Exercise instructions: Find the lines of the records in which the word "uzavretá" appears and report how many there are, as a number alone.
--- Record set ---
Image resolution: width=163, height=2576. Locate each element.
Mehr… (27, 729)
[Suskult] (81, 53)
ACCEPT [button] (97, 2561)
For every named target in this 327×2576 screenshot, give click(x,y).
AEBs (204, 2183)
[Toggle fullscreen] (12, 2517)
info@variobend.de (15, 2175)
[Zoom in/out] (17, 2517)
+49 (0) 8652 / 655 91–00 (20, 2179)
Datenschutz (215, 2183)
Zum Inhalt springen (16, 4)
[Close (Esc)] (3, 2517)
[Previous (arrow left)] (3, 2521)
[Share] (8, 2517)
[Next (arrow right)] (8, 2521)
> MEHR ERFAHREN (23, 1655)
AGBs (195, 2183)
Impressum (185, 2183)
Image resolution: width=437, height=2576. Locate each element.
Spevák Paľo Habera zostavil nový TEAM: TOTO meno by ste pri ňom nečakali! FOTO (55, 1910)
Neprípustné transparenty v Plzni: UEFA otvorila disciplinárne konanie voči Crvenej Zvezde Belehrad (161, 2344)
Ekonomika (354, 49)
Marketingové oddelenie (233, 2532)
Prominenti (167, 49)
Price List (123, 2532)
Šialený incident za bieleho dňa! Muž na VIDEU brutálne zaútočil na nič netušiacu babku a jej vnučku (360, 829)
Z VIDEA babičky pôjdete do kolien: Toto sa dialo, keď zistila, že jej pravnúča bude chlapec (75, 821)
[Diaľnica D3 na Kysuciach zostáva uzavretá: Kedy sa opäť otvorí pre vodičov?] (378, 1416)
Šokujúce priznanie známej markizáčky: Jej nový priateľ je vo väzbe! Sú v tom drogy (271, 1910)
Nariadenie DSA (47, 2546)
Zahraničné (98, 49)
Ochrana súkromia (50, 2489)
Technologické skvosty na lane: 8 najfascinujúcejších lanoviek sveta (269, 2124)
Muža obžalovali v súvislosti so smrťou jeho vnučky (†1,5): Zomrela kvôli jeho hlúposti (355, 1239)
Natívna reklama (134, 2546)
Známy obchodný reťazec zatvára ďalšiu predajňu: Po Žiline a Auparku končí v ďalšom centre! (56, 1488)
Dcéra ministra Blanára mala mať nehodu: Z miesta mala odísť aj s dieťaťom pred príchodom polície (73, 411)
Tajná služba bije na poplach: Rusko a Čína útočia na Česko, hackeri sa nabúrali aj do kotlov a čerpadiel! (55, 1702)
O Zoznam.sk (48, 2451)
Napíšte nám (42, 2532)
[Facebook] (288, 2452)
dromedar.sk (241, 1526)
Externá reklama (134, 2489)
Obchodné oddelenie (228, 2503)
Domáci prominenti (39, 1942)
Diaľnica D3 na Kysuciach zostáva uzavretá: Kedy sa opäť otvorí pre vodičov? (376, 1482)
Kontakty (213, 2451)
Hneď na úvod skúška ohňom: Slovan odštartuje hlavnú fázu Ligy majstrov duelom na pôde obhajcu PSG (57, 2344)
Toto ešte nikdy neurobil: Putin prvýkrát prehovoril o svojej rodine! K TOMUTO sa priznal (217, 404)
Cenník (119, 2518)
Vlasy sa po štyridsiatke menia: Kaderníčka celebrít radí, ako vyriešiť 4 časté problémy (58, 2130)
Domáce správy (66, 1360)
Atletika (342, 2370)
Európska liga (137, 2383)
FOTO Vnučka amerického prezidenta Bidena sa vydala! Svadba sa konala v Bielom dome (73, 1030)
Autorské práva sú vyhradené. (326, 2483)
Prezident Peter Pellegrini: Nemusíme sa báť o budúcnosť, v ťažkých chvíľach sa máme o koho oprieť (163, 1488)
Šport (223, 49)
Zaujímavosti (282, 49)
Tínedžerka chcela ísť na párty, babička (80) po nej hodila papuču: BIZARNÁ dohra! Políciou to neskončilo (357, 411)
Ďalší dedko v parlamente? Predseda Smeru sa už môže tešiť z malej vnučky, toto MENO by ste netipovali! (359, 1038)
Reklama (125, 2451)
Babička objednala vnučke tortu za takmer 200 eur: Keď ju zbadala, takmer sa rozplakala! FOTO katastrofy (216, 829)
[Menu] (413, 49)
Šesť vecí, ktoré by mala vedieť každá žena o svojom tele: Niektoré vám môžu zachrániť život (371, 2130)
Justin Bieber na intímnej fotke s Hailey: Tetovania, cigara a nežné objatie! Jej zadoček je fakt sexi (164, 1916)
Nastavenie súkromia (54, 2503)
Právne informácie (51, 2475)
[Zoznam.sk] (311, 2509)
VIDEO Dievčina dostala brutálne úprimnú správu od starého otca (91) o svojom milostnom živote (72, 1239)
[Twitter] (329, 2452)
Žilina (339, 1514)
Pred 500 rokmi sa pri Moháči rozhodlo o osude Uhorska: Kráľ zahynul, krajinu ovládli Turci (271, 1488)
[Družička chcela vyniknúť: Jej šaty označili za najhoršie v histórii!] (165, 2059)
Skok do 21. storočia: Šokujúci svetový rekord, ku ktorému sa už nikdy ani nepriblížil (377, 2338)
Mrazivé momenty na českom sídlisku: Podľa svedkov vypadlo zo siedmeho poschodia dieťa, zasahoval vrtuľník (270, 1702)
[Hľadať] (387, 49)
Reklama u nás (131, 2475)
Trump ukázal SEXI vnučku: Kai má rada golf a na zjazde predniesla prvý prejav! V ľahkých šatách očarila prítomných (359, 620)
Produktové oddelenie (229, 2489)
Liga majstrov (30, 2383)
---
Exercise solution: 2